A year ago, officials and parents from the Metropolitan School District of Washington Township challenged a land use rezoning request for a new charter school – Girls in STEM Academy – within the district’s boundaries.
A fight over zoning
Typically, community support or opposition to charter schools — or questions about curriculum — are addressed before a charter authorizer grants approval to open.
Girls in STEM Academy had already been approved by Trine University’s charter authorizing office before Washington Township school officials were made aware. The school aims to narrow gender and racial gaps in science, technology, engineering and mathematics.
The chosen site — a former church campus at 5136 Michigan Road — required a zoning change, launching a “stressful” six-month process, said Tommy Reddicks, executive director of Paramount Schools of Excellence, which co-developed the school with Purdue Polytechnic High Schools and the Girl Scouts of Central Indiana.
Some residents and school district officials hoped to block the school through the county’s rezoning process. An attorney for Washington Township Schools argued against the change before the Indianapolis Metropolitan Development Commission, citing local opposition, traffic concerns and claims that the school would not comply with the city-county’s comprehensive plan.
The Development Commission hearings also included discussions of student academic scores and other education issues not related to zoning rules.
The Washington Township Parent Council Network opposed the school. In a statement at the height of the dispute last year, the group said they believed the Paramount school would take away resources from district schools.
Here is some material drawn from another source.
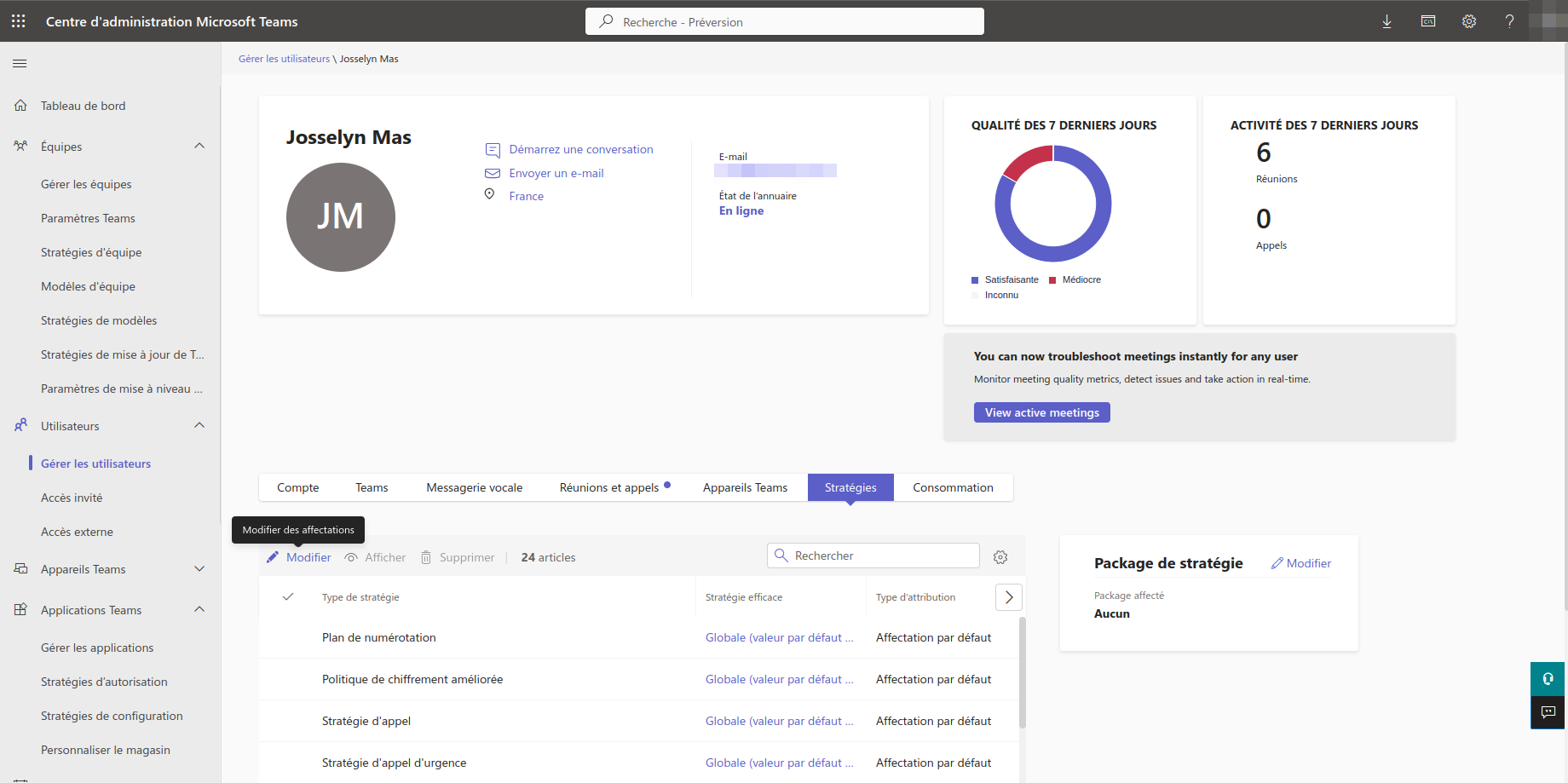1568x783 pixels.
Task: Collapse the Utilisateurs section
Action: [199, 426]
“It became so contentious that it went on and on,” Reddicks said. “It was appealed. It went all the way to the city council.”
Ultimately, the City-County Council passed a resolution to rezone 10 acres along Michigan Road for the Girls IN STEM Academy but tensions between traditional public school and charter school advocates drew it out.
Local control
Statehouse Democrats oppose House Bill 1515's zoning measure, with many saying it limits voices and involvement in the process.
Sen. Fady Qaddoura (D-Indianapolis) said zoning debates are a local issue, not the concern of the legislature.
“If a school is going to open by a highway, in the back of an alley, in a basement – these are zoning issues that should be regulated at the local level,” Qaddoura said. “By saying, ‘No, you cannot do that,’ then that means that we are risking students by being in schools that might not be zoned appropriately.”
Qaddoura represents parts of Washington Township. He called Behning’s position “extreme” because he used an “example in the state of Indiana, to change the law for the whole state.”
Reddicks said the bill is valid because zoning was used as a “harmful tool” in Paramount’s case.
And the dispute drove a “wedge that hadn't really been leveraged a lot in the past, and it would set a really dangerous precedent to spend a lot of public dollars to arm up lawyers and rally community support and parent support against charter schools for zoning,” he said.
Paramount, which operates the school, temporarily opened it within Hasten Hebrew Academy at 6602 Hoover Road.
About 55 students enrolled this year across kindergarten through sixth grade. Reddicks said they hope to have about 100 students in the fall. The school will serve students in grades K-8 and currently serves grades K-6.
What happens next
House Bill 1515 also includes measures about school district police departments and the Choice Scholarship Program. It passed out of the Senate’s Education and Career Development Committee along party lines.
Now, all of the state’s senators can weigh in on the Senate floor.